The ECB. Speculators. Jobs market
The US data on Wednesday weren't groundbreaking. Non-manufacturing ISM was slightly below the estimate (57.1 vs 58.0) while private employment data collected by the ADP marginally exceeded expectations (230k vs 220k + 12k upward revisions for the previous months). Neutral signals from the US caused that the EUR/USD was broadly unchanged and was moving close to the 1.25 level most of the session.
Today the situation may change if Draghi fails to meet market expectations. Investors assumes that the ECB skillfully cut the speculations regarding significant tensions inside the bank and confirmed that the governing council members are “unanimous in its commitment to using additional unconventional instruments within its mandate”.
The consensus also expects that Draghi will try to keep the doors open to further monetary stimulus, but on the other hand probably confirms that we will have to wait for current measures to take effect (2nd TLTRO round, which may bring more participants after the recent AQR, ABS and covered bonds purchases). The market, however, does not expect that we may get some more data on future covered bond purchases (the fact which Reuters covered recently) or plans regarding government bonds.

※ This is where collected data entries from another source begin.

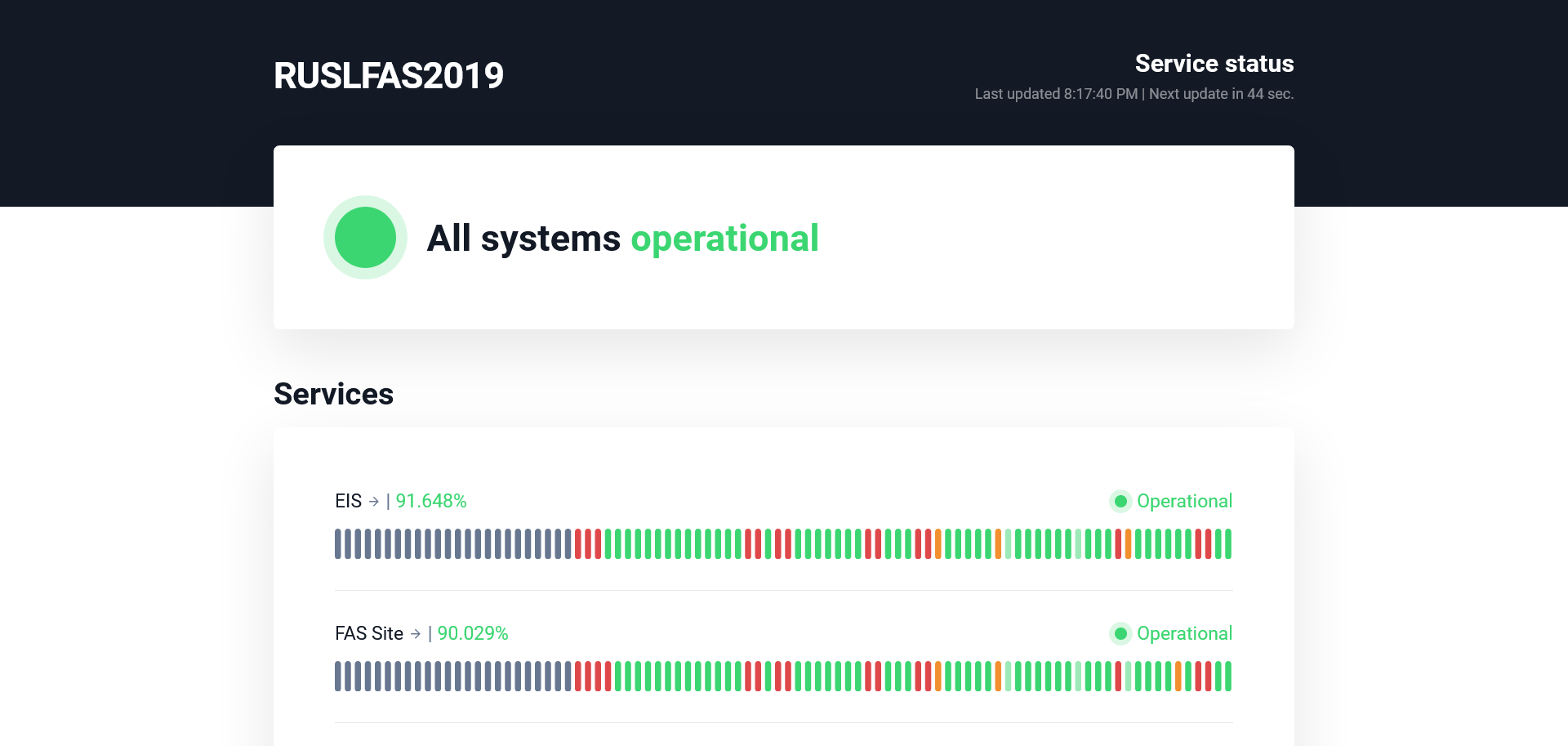Click the Operational label in FAS Site row

pyautogui.click(x=1184, y=634)
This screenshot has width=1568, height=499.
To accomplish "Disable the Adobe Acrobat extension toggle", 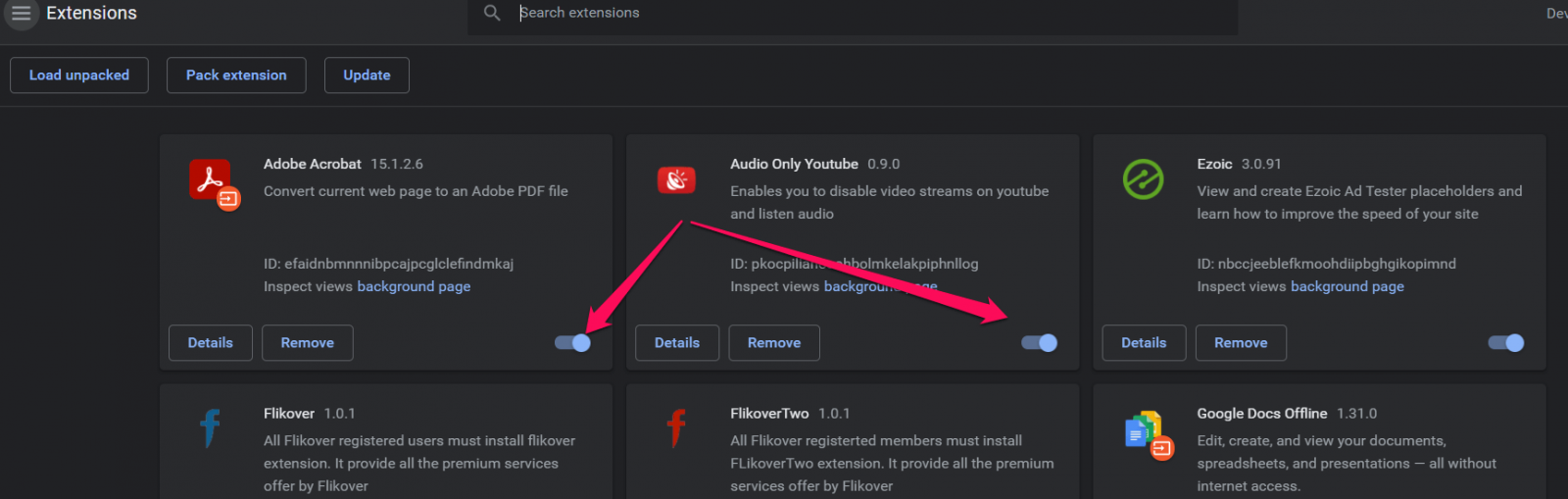I will click(x=573, y=343).
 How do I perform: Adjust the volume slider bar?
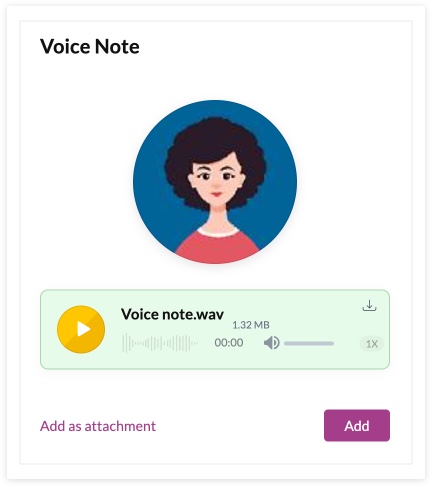click(x=309, y=343)
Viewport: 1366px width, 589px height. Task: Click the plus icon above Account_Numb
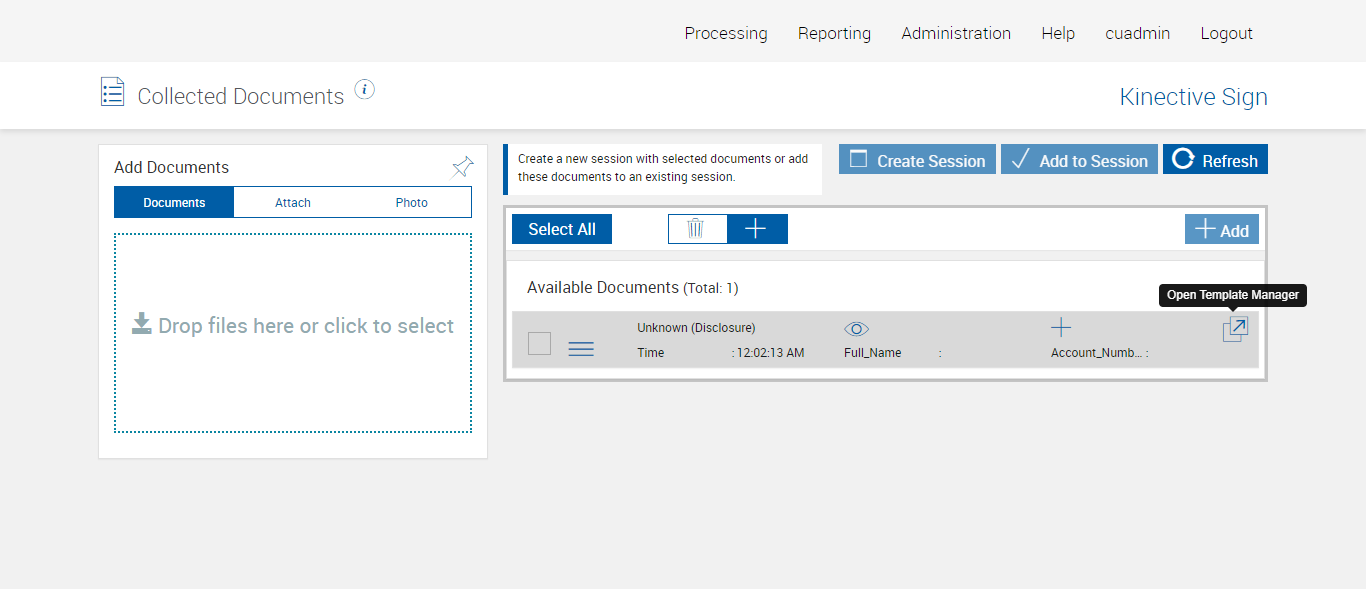coord(1061,327)

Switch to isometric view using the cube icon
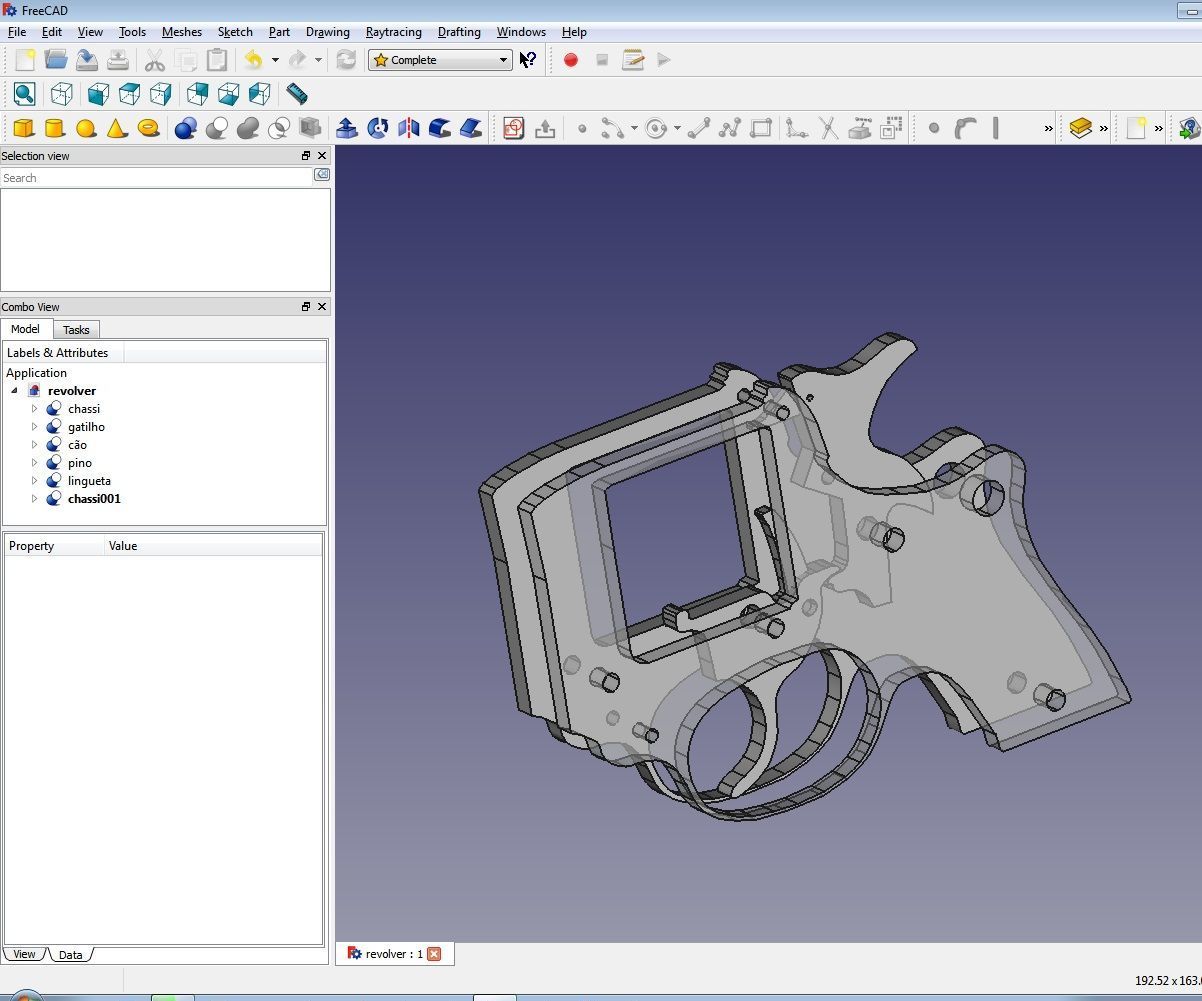click(x=61, y=93)
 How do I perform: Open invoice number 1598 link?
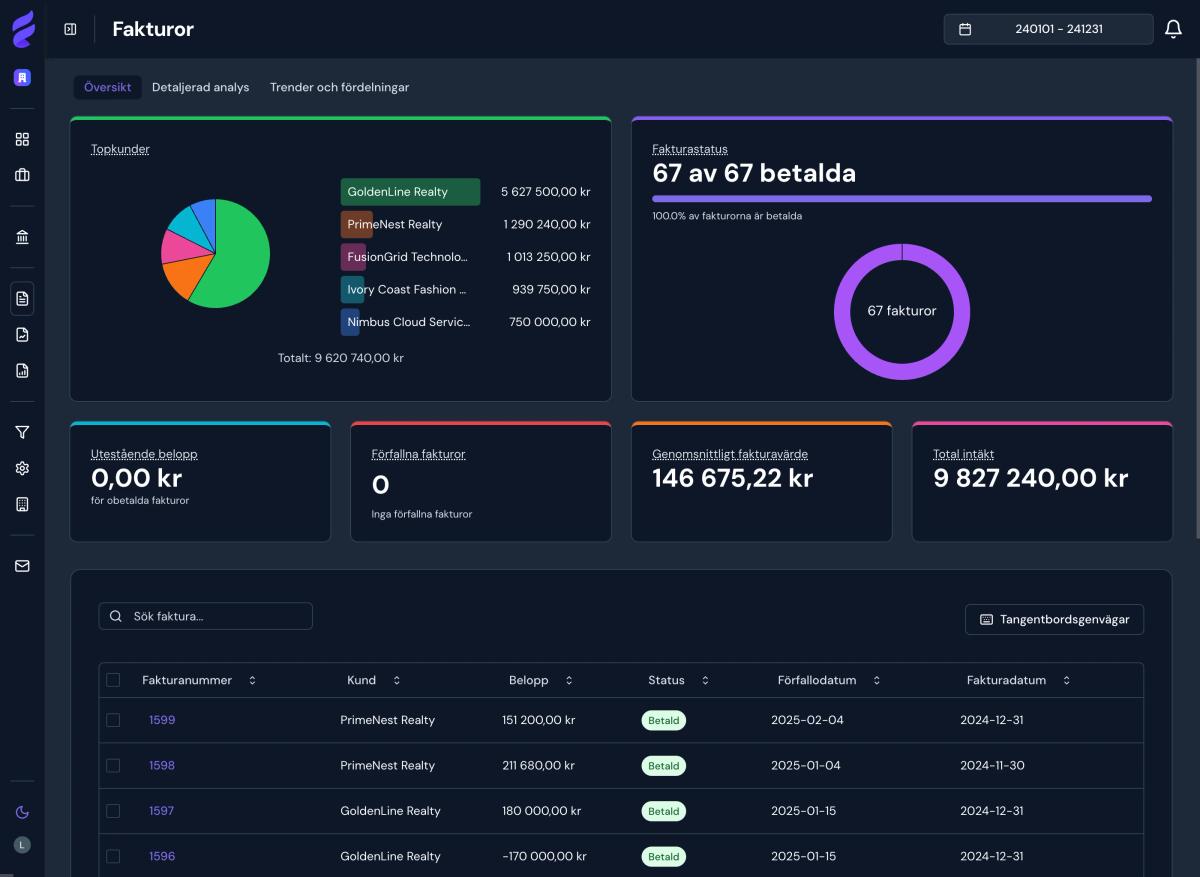(162, 765)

There is a high degree of probability that the first issue will be addressed successfully and the negative picture from the Tuesday's Reuters report would be erased. As a result we wouldn't count that there is a chance for stronger rebound concerning more tension in the ECB and less odds for a QE.
Regarding the confirmation of his dovishness the ECB chief will have to steer the conference toward a balance between current measures (what is the consensus expecting) and a smart way to open the doors to more asset purchases in the future.
This may be successful fro example during the qustion regarding covered bonds purchase. If Draghi confirms that such a plan is in preparation it will be a substantial argument to push the EUR/USD to around 1.2450.
Wednesday's Russian central bank deputy governor conference didn't bring much insights. Ksenia Yudaeva confirmed that the recent Bank's actions are steps to bring the rouble closer to the free-floating currency and the current intervention policy is only limited by the amount of reserves.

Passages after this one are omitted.